→ WRITTEN REQUEST
Repeat the items below word for word, leaving every line unchanged.

--- begin RECORDS SUPPLIED ---

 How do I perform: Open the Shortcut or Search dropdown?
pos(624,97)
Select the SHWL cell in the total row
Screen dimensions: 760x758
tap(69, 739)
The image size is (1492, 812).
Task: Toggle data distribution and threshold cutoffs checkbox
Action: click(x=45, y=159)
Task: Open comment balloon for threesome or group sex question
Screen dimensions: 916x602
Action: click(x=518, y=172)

--- end RECORDS SUPPLIED ---

→ CORRECT RESULT
 How do I perform: Open the Shortcut or Search dropdown?
pos(624,97)
Select the SHWL cell in the total row
Screen dimensions: 760x758
tap(69, 739)
The image size is (1492, 812).
Task: Toggle data distribution and threshold cutoffs checkbox
Action: click(x=45, y=159)
Task: Open comment balloon for threesome or group sex question
Screen dimensions: 916x602
Action: click(x=518, y=172)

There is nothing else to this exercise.